Evolta COO Jarkko Turtiainen presents on the Permit Plus e-permitting system at RESCON headquarters in Vaughan as builders, building officials and University of Toronto academics look on. At left, Evolta CEO Jani Muhonen.
Last week, they presented their system to residential builders and design professionals at RESCON headquarters in Vaughan. Later that day, they spoke with a crowd comprised of academics from the University of Toronto’s Building Tall Research Centre, builders and building officials from across Ontario.
The building officials came from all over Ontario including Burlington, Oakville, Vaughan, Markham, Richmond Hill, St. Catharines, Milton, Newmarket, Halton Hills, Clarington, Windsor, Whitby and Huntsville. A building official from the Town of Chapleau, in Northern Ontario, followed the presentation via our live stream on Facebook. The two-hour presentation elicited many good questions, all of which were answered with aplomb.
The next day, Muhonen and Turtiainen met with 20 senior bureaucrats and aides at Queen’s Park, where their 1.5-hour presentation was well received.
The duo talked about the Finnish system, Permit Point, which has been a big success in Finland:
- At least 240 Finnish municipalities, two-thirds of the country’s municipalities, use Permit Point which features two-way live communication between authorities and applicants.
- In these cities and towns, no paper is handled, the quality of applications is improved, there are shorter lead times, fewer inquiries and – most importantly – big cost savings.
- In the City of Vantaa alone, the number of permit applications has tripled but City Hall did not have to increase its staff.
Contrary to what you might expect, the Evolta e-permitting system does not involve the replacement of people with a computer system reminiscent of the omniscient computer “Hal” of 2001: A Space Odyssey. Evolta emphasized that in all of the Finnish municipalities using Permit Point, there had been no reduction in municipal or agency staff. Instead, staff was better deployed to provide a higher level of service, including responding to inquiries and helping applicants. Evolta’s system provides a high level of electronic functionality and transparency as well as real people who have more time to answer questions if they are not addressed online.
Builders have told me that e-permitting is great but you also need to provide person-to-person contact. The Finnish system seems to do this very well.
Environment Minister Kimmo Tiilikainen has said the system “has allowed the Finnish society to take a big leap forward.” According to Evolta, Permit Point users in the City of Vantaa are very happy with the “easy use of the system and the way it has sped up their applications process.”

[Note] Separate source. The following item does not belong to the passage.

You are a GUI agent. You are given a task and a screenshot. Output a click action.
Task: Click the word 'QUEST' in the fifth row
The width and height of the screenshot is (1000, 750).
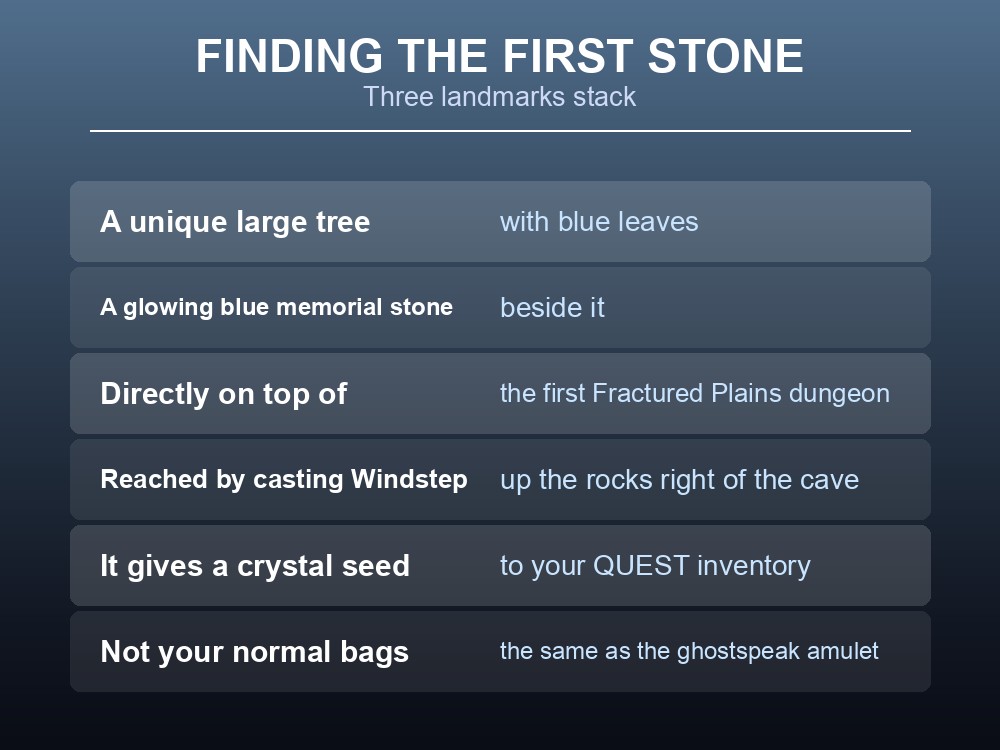tap(641, 566)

MULTI-MINISTRY FINANCING IN FINLAND
In Finland, a key part of Permit Point’s success was that it received support and funding from both the Ministry of Environment (responsible for municipalities and building regulation in Finland) and the Ministry of Finance. A working group was established involving these two ministries, as well as industry and interested municipalities participating in a pilot project. “Applicable law agencies,” responsible for other approvals, were also brought in to the consultation process.

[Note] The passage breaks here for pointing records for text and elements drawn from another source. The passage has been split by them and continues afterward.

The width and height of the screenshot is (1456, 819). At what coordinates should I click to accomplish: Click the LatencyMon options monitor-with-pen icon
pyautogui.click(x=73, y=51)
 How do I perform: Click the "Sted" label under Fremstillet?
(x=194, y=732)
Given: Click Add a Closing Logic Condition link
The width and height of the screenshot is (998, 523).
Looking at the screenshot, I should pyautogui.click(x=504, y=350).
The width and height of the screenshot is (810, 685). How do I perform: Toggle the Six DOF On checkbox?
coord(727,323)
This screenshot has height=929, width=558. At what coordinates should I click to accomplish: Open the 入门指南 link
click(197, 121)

We believe a similar implementation process should be established in Ontario. A pilot project provides an opportunity for all parties to learn more about the e-permitting system, adapt it to both provincial and municipal priorities, then fine tune the system before full implementation.
Turtiainen makes a point. Blog writer Michael de Lint of RESCON, right, listens intently.

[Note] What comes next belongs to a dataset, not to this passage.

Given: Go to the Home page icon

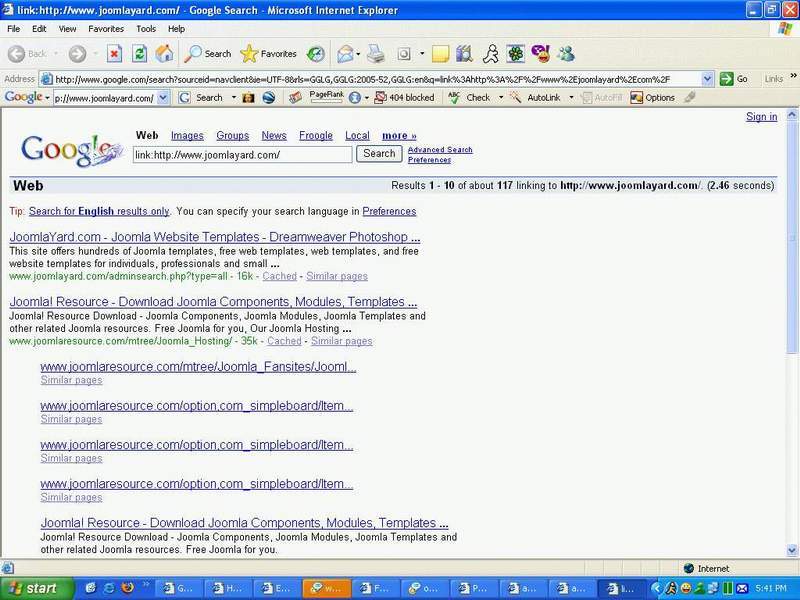Looking at the screenshot, I should (164, 54).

Queen’s Park, of course, has leverage over provincial “applicable law” agencies involved in the building and development process. These agencies could and should be required to provide information and maps, as well as permit applications on a common digital platform in order to streamline their interactions with each other, permit applicants and municipalities. This would be in addition to the traditional paper-based system.
According to Tim Moore, former chief building official for the City of Markham, former chair of the Large Municipalities Chief Building Officials Association: “The building approval system in Ontario has evolved into a complicated business that consumes a lot of time and resources. We need to modernize our public sector services and business practices here, like they have done in Finland and other countries.
“A comprehensive provincial e-permitting system is long overdue. The public and industry should be able to file permit applications and obtain building approvals from municipalities online using a common provincial platform linking municipal planning, building and applicable law agency approvals. The Ministry of Municipal Affairs, municipalities, approval agencies and the professional associations need to get engaged and work together on implementing a transparent, accessible, and effective e-permitting system in Ontario.”
Muhonen and Tutiainen plan to return to Toronto this fall. With the participation of the province and progressive municipalities in a pilot project, we have a golden opportunity to leap forward with an advanced e-permitting system providing the framework for further streamlining.